I think the issue is optimization. As these sites have grown more efficient at gaining and exploiting (like a natural resource) users for money, they’ve optimized away mechanisms people used to form community and such. Moving to a feed of recommendations instead of a feed of people you follow is an easy example, but there must be a thousand little examples like that.

Fundamentally, if the goal is to make money, then that’s what will be optimized for, and in this case that goal appears to be in conflict with the formation and maintenance of community. It was just a matter of time.

I was thinking about this the other night - everything is more fun until it becomes professionalised too much. In this case, professionalisation is synonymous with optimisation for engagement.

Motorsports, video games, chatting online, working in a warehouse - all things that are loads more fun to do when someone isn't seeking to eke out more and more marginal gains.

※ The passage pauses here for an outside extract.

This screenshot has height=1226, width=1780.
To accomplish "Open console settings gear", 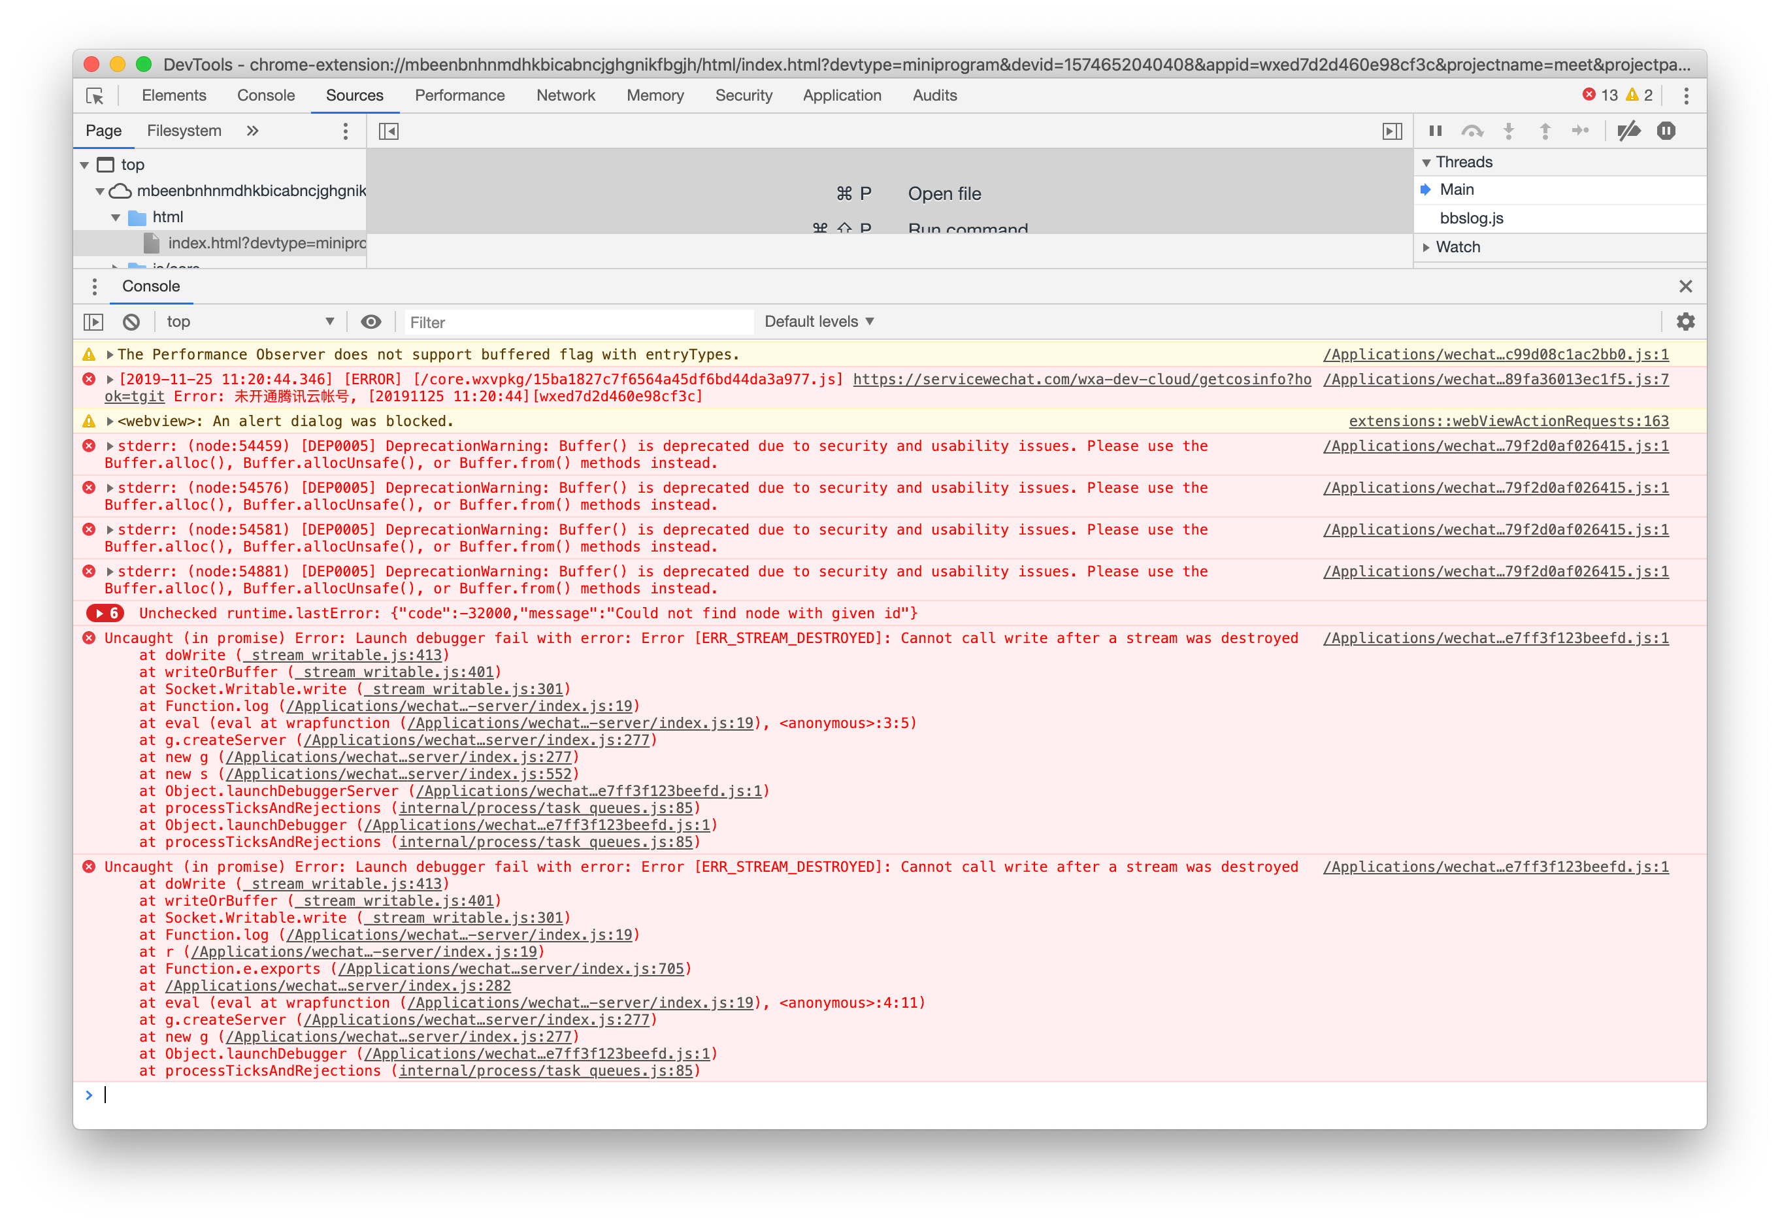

Yeah, I see this all over. Every hobby becomes a question of how to get better at it, not of how to enjoy it more. Even if you enjoy your craft and growing your skills, the internet presents you with infinitely many well-trodden paths, completely robbing you of any sense of ownership. Instead of being here and now, possessing agency in a particular moment, you're just a dot in the bottom-left quadrant of some enormous scatter graph. It's the total perspective vortex.
Yeah, maybe you’re right. Could be nostalgia playing tricks on me. I just remember how exciting it felt to join a new forum, or discover something like eMule, Sababa DC, or random p2p tools.

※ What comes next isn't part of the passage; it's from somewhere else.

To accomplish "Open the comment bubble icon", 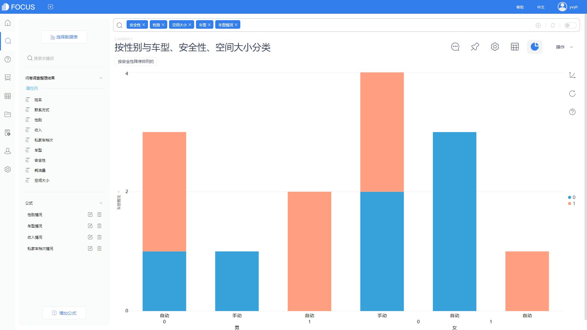I will point(455,47).
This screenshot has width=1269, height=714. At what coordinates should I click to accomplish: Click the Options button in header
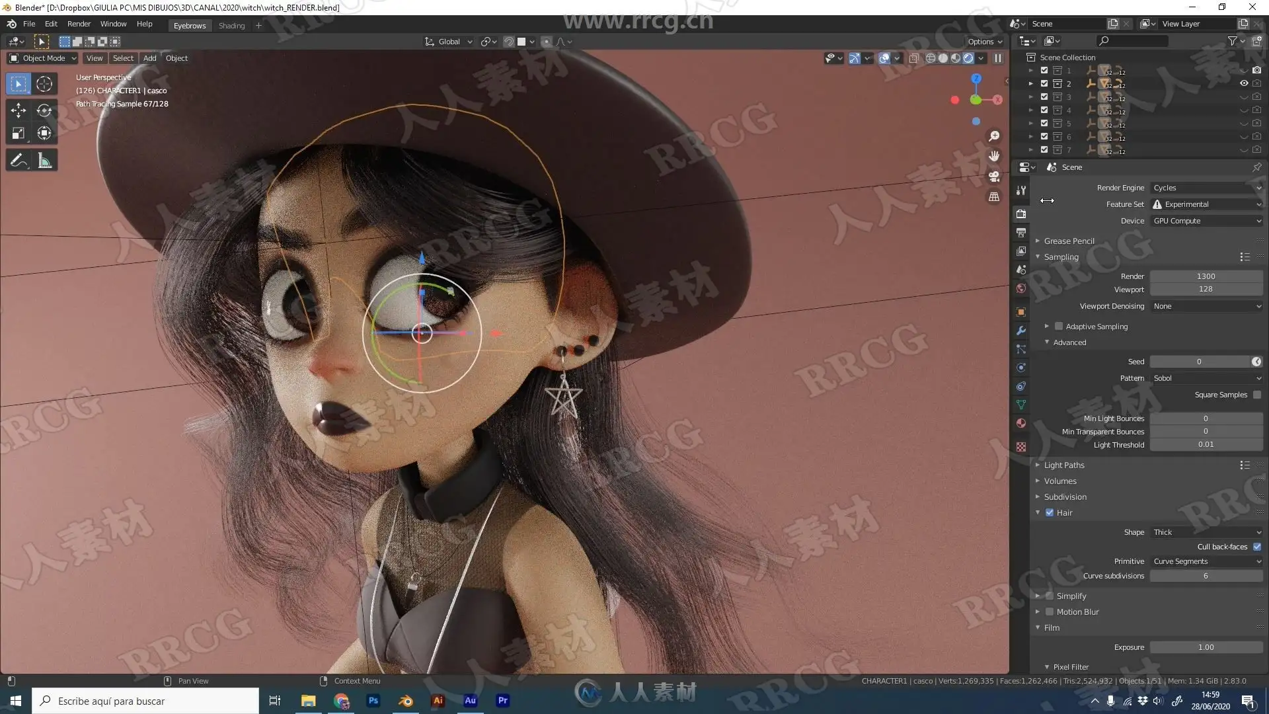984,42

Everything felt raw and full of possibility. Even if a lot of it looked the same, it didn’t feel the same. There was this sense of exploring something alive.

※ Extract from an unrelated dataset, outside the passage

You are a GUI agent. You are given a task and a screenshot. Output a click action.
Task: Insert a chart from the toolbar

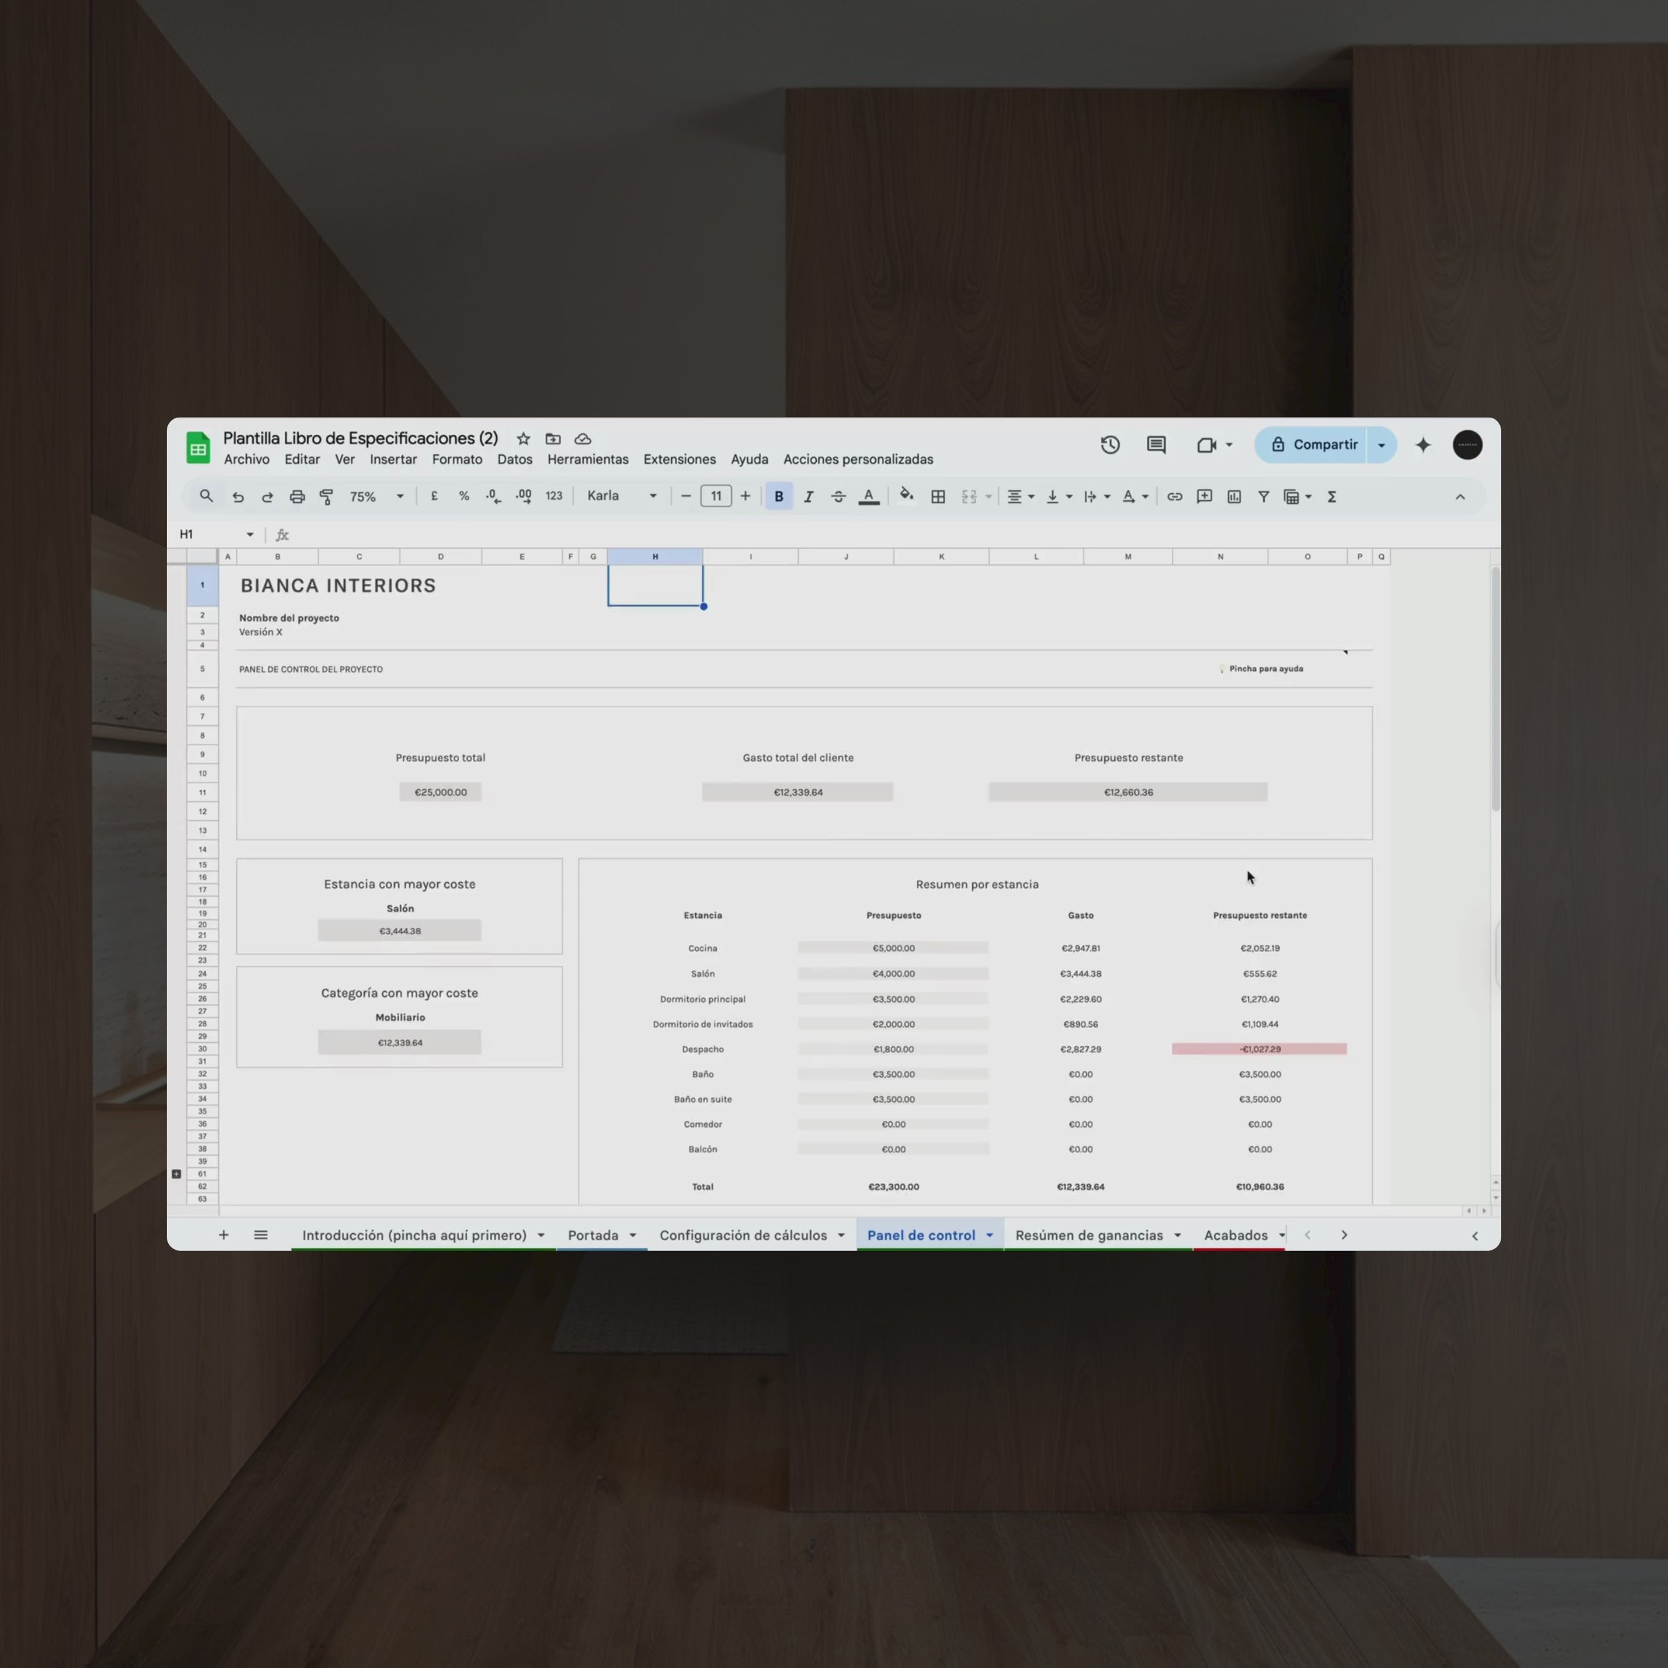(x=1234, y=496)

It's possible that various Discord servers, or obscure streamer chatrooms still feel like this, and we're just old. But it definitely feels like the default has become very top-down and public instead of bottom-up and intimate.
I think the difference there is streamers are just there to get money from their audiences. Doing something they like sure, but a vast majority are trying to make a living. That has a different context entirely.
I think there's an extremely long tail of streamers and associated chat communities that are untroubled by any form of financial rewards. When I speak to people in those communities it sounds to me like the closest thing to IRC in the 90s - tight-knit groups with regular comings together at specific times and places, being their whole selves with each other.
"Context collapse"? The phenomenon that, no matter where you go and what the nominal topic of discussion is, it always comes back to US politics.
It's more a thing of the masses now when in the earlier days on average more smart people used it.
It's funny, I generally agree with you, but this reminds me of old people complaining about rock music. Maybe the cacophony is the point, it's not to our taste, and we don't get it. But maybe it's also less and less our world anymore.
I imagine it's less about "rock music" and more about the disappearance of "bands" from the mainstream. Almost every charting artist now is solo and makes pop music, which greatly limits the variety available to listeners, and encourages labels to push copycat acts because they feel those are the only ones worth taking a risk on. The Oasis reunion is an example of this: they are a band selling out arenas and pocketing millions performing songs from the previous century, and facing little in the way of competition because bands like them are largely extinct.
You don't think it's because wealthy older folks are nostalgic for their youth and have money to spend?

Seems like there is plenty of variety, just nobody telling everyone what specifically to listen to.

> I remember usenet where every forum was exactly the same

alt.confident.assertion.question.doubt.disagree

;)

This was in reply to a post about visual design of different forums.